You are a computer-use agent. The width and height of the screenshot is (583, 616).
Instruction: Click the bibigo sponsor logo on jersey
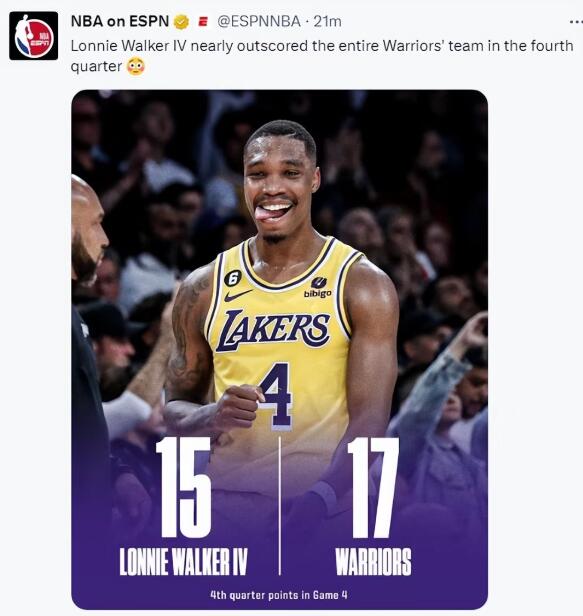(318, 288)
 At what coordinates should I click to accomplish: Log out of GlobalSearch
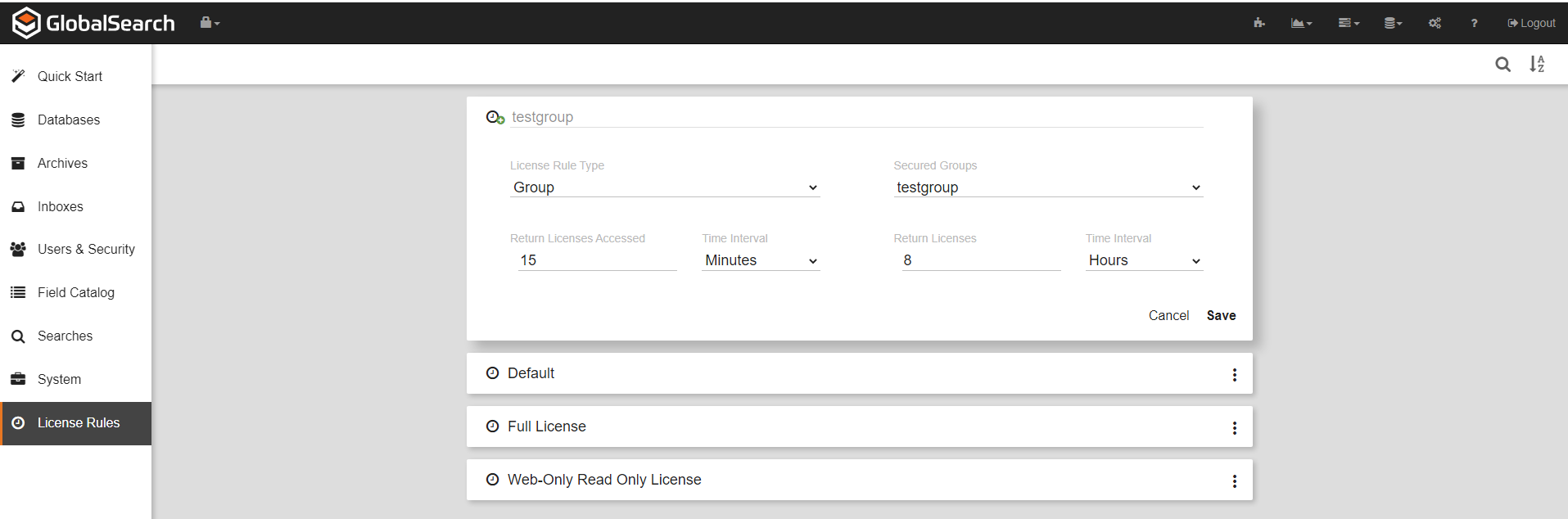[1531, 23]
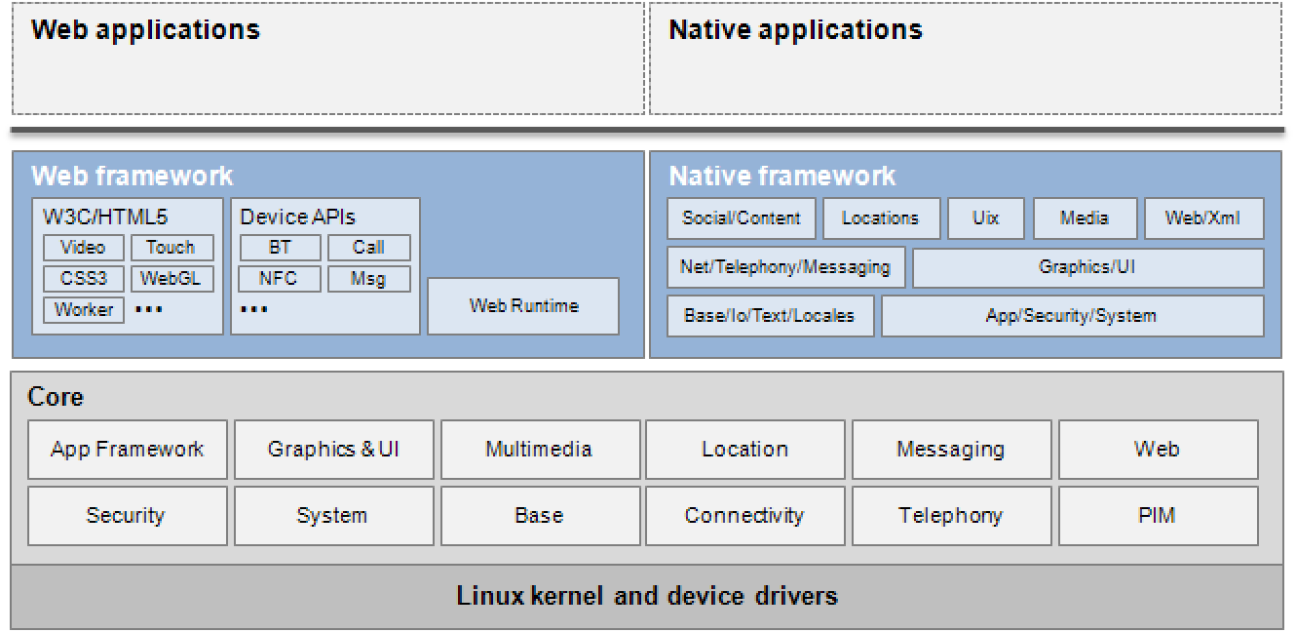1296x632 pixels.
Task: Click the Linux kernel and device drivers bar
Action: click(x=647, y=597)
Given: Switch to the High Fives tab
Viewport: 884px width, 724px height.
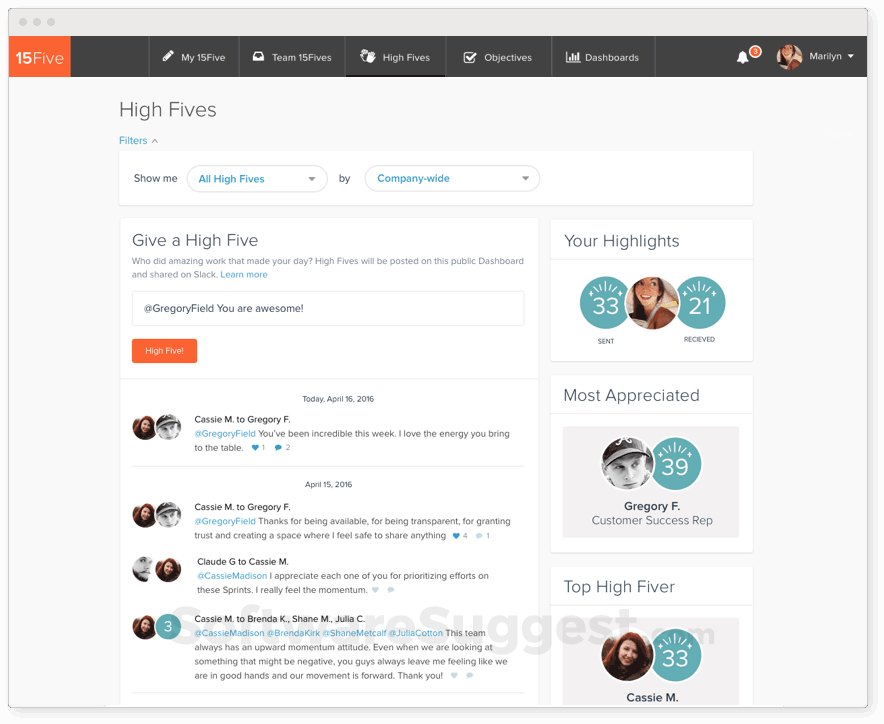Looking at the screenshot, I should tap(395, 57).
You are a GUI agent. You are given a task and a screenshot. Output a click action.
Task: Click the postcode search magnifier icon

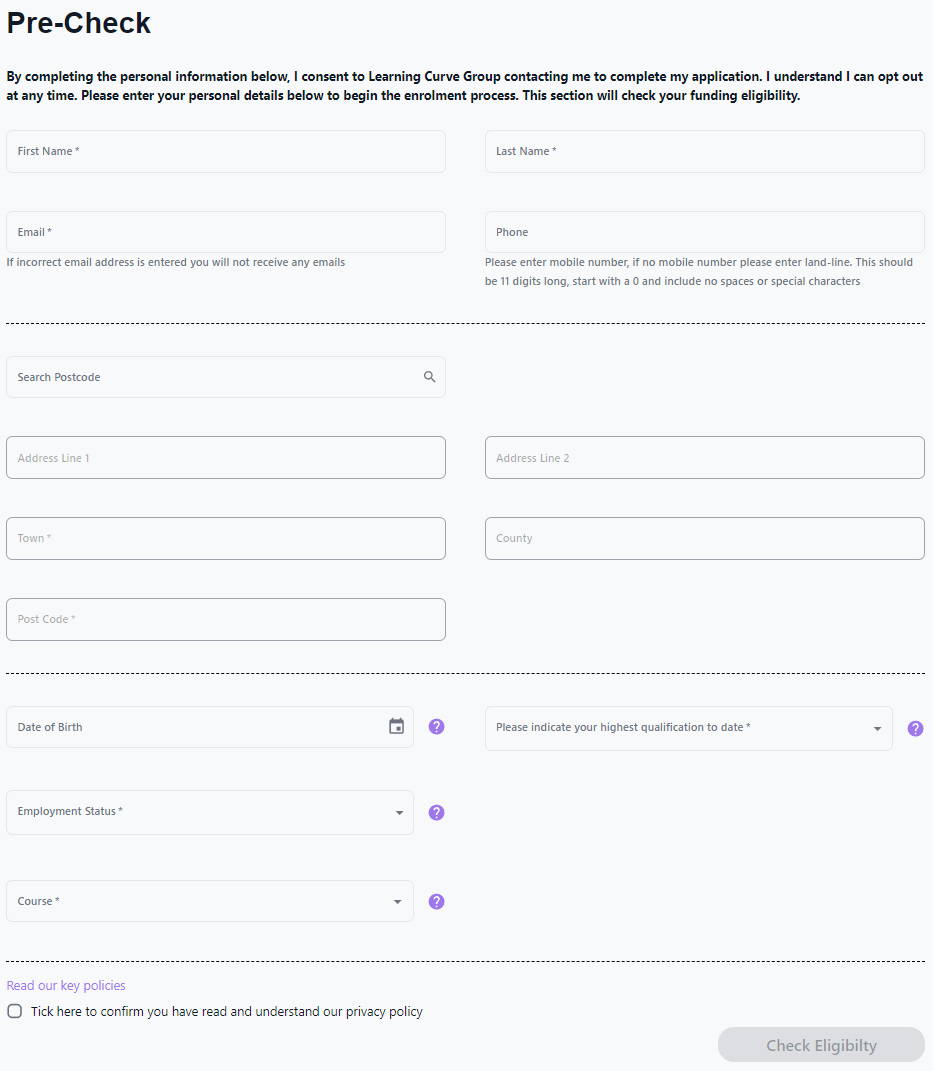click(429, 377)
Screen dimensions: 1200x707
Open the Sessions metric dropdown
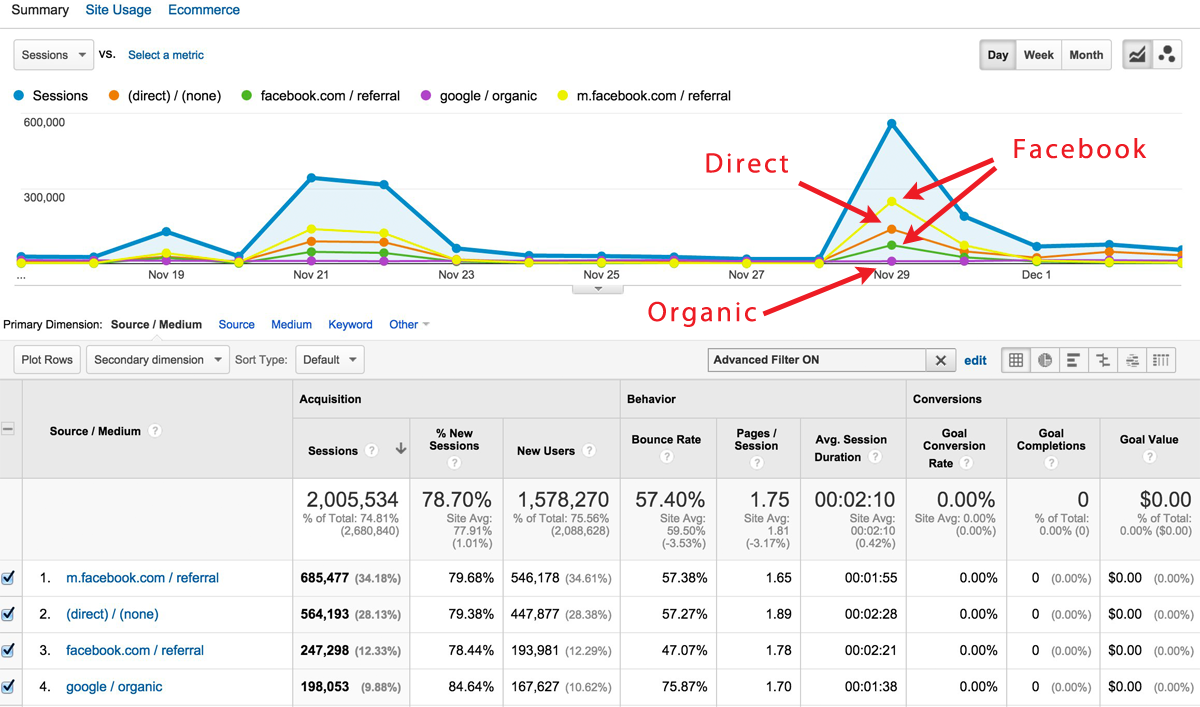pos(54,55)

———

### TASK REQUIREMENTS
Copy out every entry above exactly. Leave the pictures out.

### OUTPUT OF THE EXERCISE
You are a computer-use agent. The width and height of the screenshot is (583, 616).
Instruction: Click the bibigo sponsor logo on jersey
(318, 288)
 At what coordinates should I click to accomplish: Log out of GlobalSearch
[1531, 23]
1296x632 pixels.
Task: Click the Linux kernel and device drivers bar
Action: click(x=647, y=597)
Given: Switch to the High Fives tab
Viewport: 884px width, 724px height.
Looking at the screenshot, I should tap(395, 57).
You are a GUI agent. You are given a task and a screenshot. Output a click action.
Task: Click the postcode search magnifier icon

click(429, 377)
Screen dimensions: 1200x707
Open the Sessions metric dropdown
pos(54,55)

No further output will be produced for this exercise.